[ROWS]
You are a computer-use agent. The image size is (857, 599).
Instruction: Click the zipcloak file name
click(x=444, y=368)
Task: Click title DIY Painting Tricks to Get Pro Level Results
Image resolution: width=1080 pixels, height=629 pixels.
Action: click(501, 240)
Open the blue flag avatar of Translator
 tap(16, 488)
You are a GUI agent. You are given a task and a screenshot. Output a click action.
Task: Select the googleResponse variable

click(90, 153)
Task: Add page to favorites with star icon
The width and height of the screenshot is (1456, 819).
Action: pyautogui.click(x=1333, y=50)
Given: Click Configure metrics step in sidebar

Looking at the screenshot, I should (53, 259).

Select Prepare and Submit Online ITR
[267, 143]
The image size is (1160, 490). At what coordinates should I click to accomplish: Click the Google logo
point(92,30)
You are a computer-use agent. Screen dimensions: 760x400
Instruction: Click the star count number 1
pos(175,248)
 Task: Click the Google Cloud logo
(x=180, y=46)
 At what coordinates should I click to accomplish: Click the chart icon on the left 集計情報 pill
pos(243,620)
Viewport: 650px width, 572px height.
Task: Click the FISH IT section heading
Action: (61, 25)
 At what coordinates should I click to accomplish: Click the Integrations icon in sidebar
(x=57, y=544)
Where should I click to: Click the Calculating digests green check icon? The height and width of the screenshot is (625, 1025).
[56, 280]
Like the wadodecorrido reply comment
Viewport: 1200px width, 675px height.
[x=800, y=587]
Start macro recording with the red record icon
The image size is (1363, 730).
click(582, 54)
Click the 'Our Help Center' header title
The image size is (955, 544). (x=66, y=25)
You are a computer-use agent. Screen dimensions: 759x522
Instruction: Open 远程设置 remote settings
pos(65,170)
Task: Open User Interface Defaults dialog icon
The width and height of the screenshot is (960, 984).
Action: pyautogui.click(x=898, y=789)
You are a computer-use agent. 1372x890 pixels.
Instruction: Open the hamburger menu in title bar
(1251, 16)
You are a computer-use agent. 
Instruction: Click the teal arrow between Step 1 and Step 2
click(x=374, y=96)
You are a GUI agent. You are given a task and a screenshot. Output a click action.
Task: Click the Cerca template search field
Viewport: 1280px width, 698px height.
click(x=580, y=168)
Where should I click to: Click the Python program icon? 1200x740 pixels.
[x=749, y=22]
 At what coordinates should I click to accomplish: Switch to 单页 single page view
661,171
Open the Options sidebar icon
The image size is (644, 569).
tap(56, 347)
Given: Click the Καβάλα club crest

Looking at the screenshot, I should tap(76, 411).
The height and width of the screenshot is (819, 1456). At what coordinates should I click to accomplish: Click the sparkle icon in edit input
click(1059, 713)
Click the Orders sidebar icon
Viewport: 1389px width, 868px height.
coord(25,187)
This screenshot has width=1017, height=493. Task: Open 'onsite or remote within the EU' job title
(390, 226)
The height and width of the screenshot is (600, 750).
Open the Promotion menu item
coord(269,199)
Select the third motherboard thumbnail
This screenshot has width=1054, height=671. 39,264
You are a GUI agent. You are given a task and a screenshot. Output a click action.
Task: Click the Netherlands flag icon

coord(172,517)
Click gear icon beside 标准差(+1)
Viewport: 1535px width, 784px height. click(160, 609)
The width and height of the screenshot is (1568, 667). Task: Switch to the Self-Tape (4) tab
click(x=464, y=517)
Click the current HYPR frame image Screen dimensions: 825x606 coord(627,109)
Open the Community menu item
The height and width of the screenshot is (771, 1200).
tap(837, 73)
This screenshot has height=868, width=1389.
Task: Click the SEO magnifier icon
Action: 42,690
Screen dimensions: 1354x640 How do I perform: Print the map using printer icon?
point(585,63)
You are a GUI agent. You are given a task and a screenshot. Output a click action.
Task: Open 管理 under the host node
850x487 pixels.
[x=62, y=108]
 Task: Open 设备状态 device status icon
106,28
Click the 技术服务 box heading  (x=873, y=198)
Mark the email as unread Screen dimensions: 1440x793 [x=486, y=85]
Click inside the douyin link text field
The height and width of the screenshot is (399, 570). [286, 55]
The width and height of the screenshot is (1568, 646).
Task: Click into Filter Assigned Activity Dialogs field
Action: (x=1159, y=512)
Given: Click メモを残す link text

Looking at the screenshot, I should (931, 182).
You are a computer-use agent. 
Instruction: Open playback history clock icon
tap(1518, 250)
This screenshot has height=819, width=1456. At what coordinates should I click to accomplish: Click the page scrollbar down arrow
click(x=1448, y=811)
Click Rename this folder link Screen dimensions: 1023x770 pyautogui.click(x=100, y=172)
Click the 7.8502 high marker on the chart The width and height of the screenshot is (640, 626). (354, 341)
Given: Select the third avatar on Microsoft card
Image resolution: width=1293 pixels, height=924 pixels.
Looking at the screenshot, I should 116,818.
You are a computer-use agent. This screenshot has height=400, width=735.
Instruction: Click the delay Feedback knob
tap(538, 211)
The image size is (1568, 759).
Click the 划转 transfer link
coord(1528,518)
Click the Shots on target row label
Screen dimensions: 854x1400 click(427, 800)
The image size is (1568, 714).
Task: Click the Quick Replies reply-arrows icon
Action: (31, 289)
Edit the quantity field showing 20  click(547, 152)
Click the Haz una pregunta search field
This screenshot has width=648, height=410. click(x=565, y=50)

[REQUIREMENTS] Please rewrite the listing above as a JSON list of strings, with one string for each line and blank lines left out.

[WRITTEN SOLUTION]
[
  "You are a computer-use agent. The image size is (857, 599).",
  "Instruction: Click the zipcloak file name",
  "click(x=444, y=368)",
  "Task: Click title DIY Painting Tricks to Get Pro Level Results",
  "Image resolution: width=1080 pixels, height=629 pixels.",
  "Action: click(501, 240)",
  "Open the blue flag avatar of Translator",
  " tap(16, 488)",
  "You are a GUI agent. You are given a task and a screenshot. Output a click action.",
  "Task: Select the googleResponse variable",
  "click(90, 153)",
  "Task: Add page to favorites with star icon",
  "The width and height of the screenshot is (1456, 819).",
  "Action: pyautogui.click(x=1333, y=50)",
  "Given: Click Configure metrics step in sidebar",
  "Looking at the screenshot, I should (53, 259).",
  "Select Prepare and Submit Online ITR",
  "[267, 143]",
  "The image size is (1160, 490). At what coordinates should I click to accomplish: Click the Google logo",
  "point(92,30)",
  "You are a computer-use agent. Screen dimensions: 760x400",
  "Instruction: Click the star count number 1",
  "pos(175,248)",
  " Task: Click the Google Cloud logo",
  "(x=180, y=46)",
  " At what coordinates should I click to accomplish: Click the chart icon on the left 集計情報 pill",
  "pos(243,620)",
  "Viewport: 650px width, 572px height.",
  "Task: Click the FISH IT section heading",
  "Action: (61, 25)",
  " At what coordinates should I click to accomplish: Click the Integrations icon in sidebar",
  "(x=57, y=544)",
  "Where should I click to: Click the Calculating digests green check icon? The height and width of the screenshot is (625, 1025).",
  "[56, 280]",
  "Like the wadodecorrido reply comment",
  "Viewport: 1200px width, 675px height.",
  "[x=800, y=587]",
  "Start macro recording with the red record icon",
  "The image size is (1363, 730).",
  "click(582, 54)",
  "Click the 'Our Help Center' header title",
  "The image size is (955, 544). (x=66, y=25)",
  "You are a computer-use agent. Screen dimensions: 759x522",
  "Instruction: Open 远程设置 remote settings",
  "pos(65,170)",
  "Task: Open User Interface Defaults dialog icon",
  "The width and height of the screenshot is (960, 984).",
  "Action: pyautogui.click(x=898, y=789)",
  "You are a computer-use agent. 1372x890 pixels.",
  "Instruction: Open the hamburger menu in title bar",
  "(1251, 16)",
  "You are a computer-use agent. ",
  "Instruction: Click the teal arrow between Step 1 and Step 2",
  "click(x=374, y=96)",
  "You are a GUI agent. You are given a task and a screenshot. Output a click action.",
  "Task: Click the Cerca template search field",
  "Viewport: 1280px width, 698px height.",
  "click(x=580, y=168)",
  "Where should I click to: Click the Python program icon? 1200x740 pixels.",
  "[x=749, y=22]",
  " At what coordinates should I click to accomplish: Switch to 单页 single page view",
  "661,171",
  "Open the Options sidebar icon",
  "The image size is (644, 569).",
  "tap(56, 347)",
  "Given: Click the Καβάλα club crest",
  "Looking at the screenshot, I should tap(76, 411).",
  "The height and width of the screenshot is (819, 1456). At what coordinates should I click to accomplish: Click the sparkle icon in edit input",
  "click(1059, 713)",
  "Click the Orders sidebar icon",
  "Viewport: 1389px width, 868px height.",
  "coord(25,187)",
  "This screenshot has width=1017, height=493. Task: Open 'onsite or remote within the EU' job title",
  "(390, 226)",
  "The height and width of the screenshot is (600, 750).",
  "Open the Promotion menu item",
  "coord(269,199)",
  "Select the third motherboard thumbnail",
  "This screenshot has width=1054, height=671. 39,264",
  "You are a GUI agent. You are given a task and a screenshot. Output a click action.",
  "Task: Click the Netherlands flag icon",
  "coord(172,517)",
  "Click gear icon beside 标准差(+1)",
  "Viewport: 1535px width, 784px height. click(160, 609)",
  "The width and height of the screenshot is (1568, 667). Task: Switch to the Self-Tape (4) tab",
  "click(x=464, y=517)",
  "Click the current HYPR frame image Screen dimensions: 825x606 coord(627,109)",
  "Open the Community menu item",
  "The height and width of the screenshot is (771, 1200).",
  "tap(837, 73)",
  "This screenshot has height=868, width=1389.",
  "Task: Click the SEO magnifier icon",
  "Action: 42,690",
  "Screen dimensions: 1354x640 How do I perform: Print the map using printer icon?",
  "point(585,63)",
  "You are a GUI agent. You are given a task and a screenshot. Output a click action.",
  "Task: Open 管理 under the host node",
  "850x487 pixels.",
  "[x=62, y=108]",
  " Task: Open 设备状态 device status icon",
  "106,28",
  "Click the 技术服务 box heading  (x=873, y=198)",
  "Mark the email as unread Screen dimensions: 1440x793 [x=486, y=85]",
  "Click inside the douyin link text field",
  "The height and width of the screenshot is (399, 570). [286, 55]",
  "The width and height of the screenshot is (1568, 646).",
  "Task: Click into Filter Assigned Activity Dialogs field",
  "Action: (x=1159, y=512)",
  "Given: Click メモを残す link text",
  "Looking at the screenshot, I should (931, 182).",
  "You are a computer-use agent. ",
  "Instruction: Open playback history clock icon",
  "tap(1518, 250)",
  "This screenshot has height=819, width=1456. At what coordinates should I click to accomplish: Click the page scrollbar down arrow",
  "click(x=1448, y=811)",
  "Click Rename this folder link Screen dimensions: 1023x770 pyautogui.click(x=100, y=172)",
  "Click the 7.8502 high marker on the chart The width and height of the screenshot is (640, 626). (354, 341)",
  "Given: Select the third avatar on Microsoft card",
  "Image resolution: width=1293 pixels, height=924 pixels.",
  "Looking at the screenshot, I should 116,818.",
  "You are a computer-use agent. This screenshot has height=400, width=735.",
  "Instruction: Click the delay Feedback knob",
  "tap(538, 211)",
  "The image size is (1568, 759).",
  "Click the 划转 transfer link",
  "coord(1528,518)",
  "Click the Shots on target row label",
  "Screen dimensions: 854x1400 click(427, 800)",
  "The image size is (1568, 714).",
  "Task: Click the Quick Replies reply-arrows icon",
  "Action: (31, 289)",
  "Edit the quantity field showing 20  click(547, 152)",
  "Click the Haz una pregunta search field",
  "This screenshot has width=648, height=410. click(x=565, y=50)"
]